** Extrait du document **
————————

La recherche scientifique est une condition nécessaire au développement d’une nation. Ce n’est pas une condition suffisante, mais une condition nécessaire. Les pays qui se développent sont ceux qui arrivent à créer de la richesse et à maîtriser le monde qui les entourent : les avancées scientifiques sont cruciales pour cela. En ce qui concerne le Maroc, l’absence d’une politique scientifique ambitieuse et efficace dans certains domaines pourrait même nous être fatale. Je peux paraître radical, mais je suis sincère.

Nous faisons face à deux tsunamis : le réchauffement climatique et le numérique. Le premier pourrait détruire notre environnement et en particulier nous assoiffer. Certains pays comme le Costa Rica arrivent à surfer sur la conscience écologique mondiale et deviennent un « havre vert » vers lequel se précipitent de plus en plus de touristes. Je ne suis pas expert dans le domaine mais je souhaite que le Maroc protège plus son environnement et investisse encore plus dans les technologies de l’eau et les énergies renouvelables. Les dernières initiatives dans ce domaine me semblent très encourageantes.

Le second tsunami est le numérique. Il pourrait détruire nos emplois et nous affamer. L’automatisation est en train de changer le monde du travail et nombre d’emplois créés chez nous ces dernières années pourraient être remplacés par des robots, installés ailleurs qu’au Maroc. De plus, Internet et les réseaux sociaux pourraient être en train d’abrutir notre jeunesse. La seule manière de nous en sortir est de tout faire pour surfer sur la vague du numérique au bénéfice du développement en tirant tous les avantages possibles plutôt que d’en subir passivement les risques et effets néfastes.

————————

** Données affichées **
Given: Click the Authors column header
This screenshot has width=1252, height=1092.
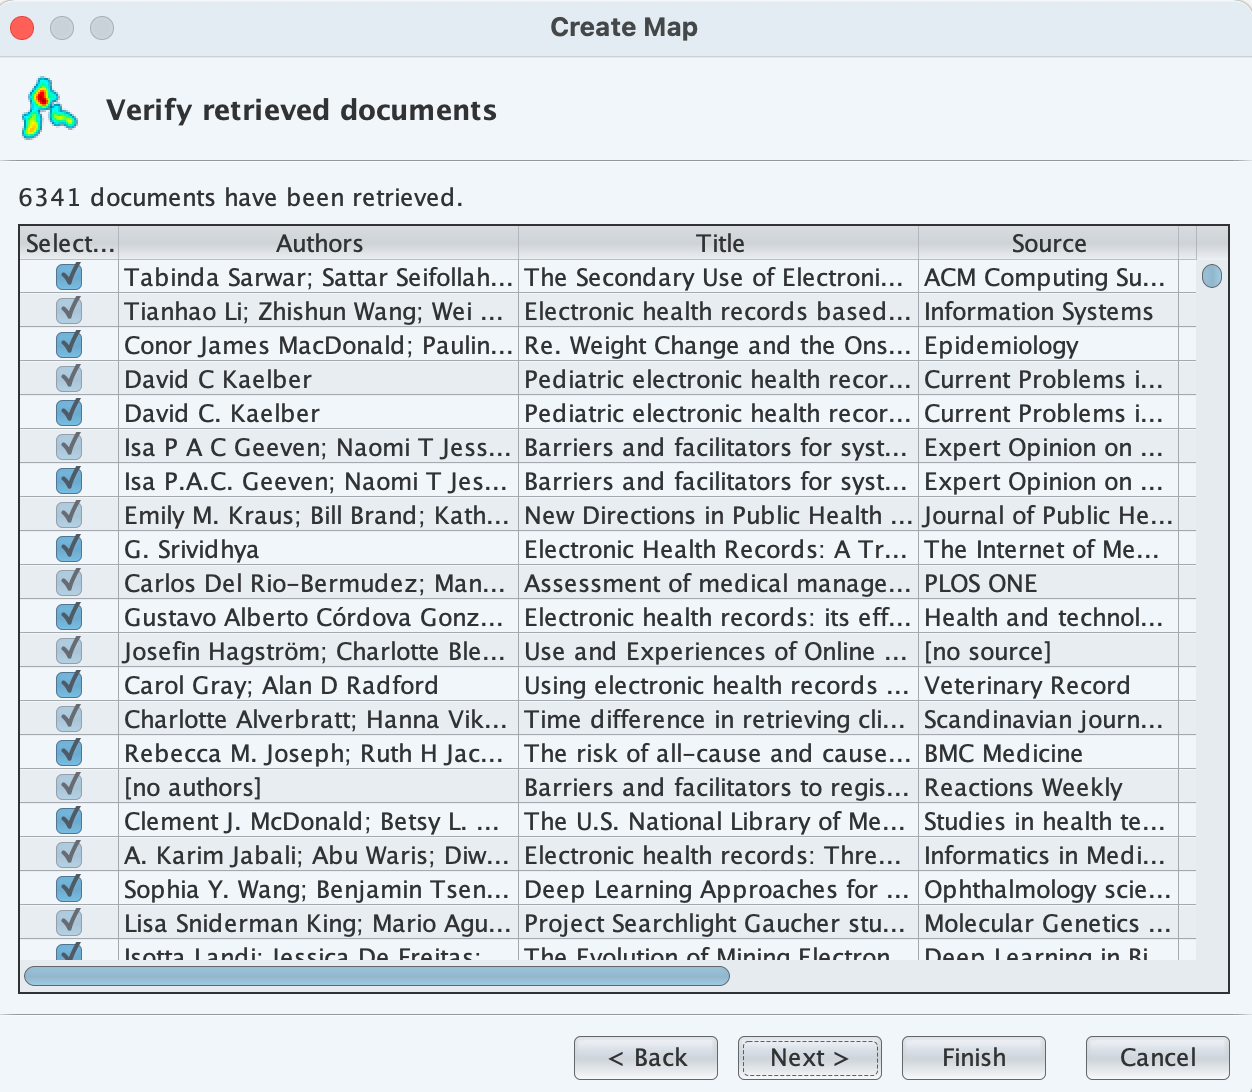Looking at the screenshot, I should 319,243.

————————

** Action requise 1 **
D'après l'extrait du document, quels sont les deux « tsunamis » auxquels nous faisons face ?
** Action requise 2 **
Reproduisez le passage de l'extrait du document situé entre « Le second tsunami » et « et effets néfastes. », ces deux bornes comprises.
** Action requise 3 **
Traduisez en anglais cette phrase de l'extrait du document : « L’automatisation est en train de changer le monde du travail et nombre d’emplois créés chez nous ces dernières années pourraient être remplacés par des robots, installés ailleurs qu’au Maroc. »

** Solution rédigée 1 **
Le réchauffement climatique et le numérique.

** Solution rédigée 2 **
Le second tsunami est le numérique. Il pourrait détruire nos emplois et nous affamer. L’automatisation est en train de changer le monde du travail et nombre d’emplois créés chez nous ces dernières années pourraient être remplacés par des robots, installés ailleurs qu’au Maroc. De plus, Internet et les réseaux sociaux pourraient être en train d’abrutir notre jeunesse. La seule manière de nous en sortir est de tout faire pour surfer sur la vague du numérique au bénéfice du développement en tirant tous les avantages possibles plutôt que d’en subir passivement les risques et effets néfastes.

** Solution rédigée 3 **
Automation is changing the world of work, and many jobs created here in recent years could be replaced by robots installed somewhere other than Morocco.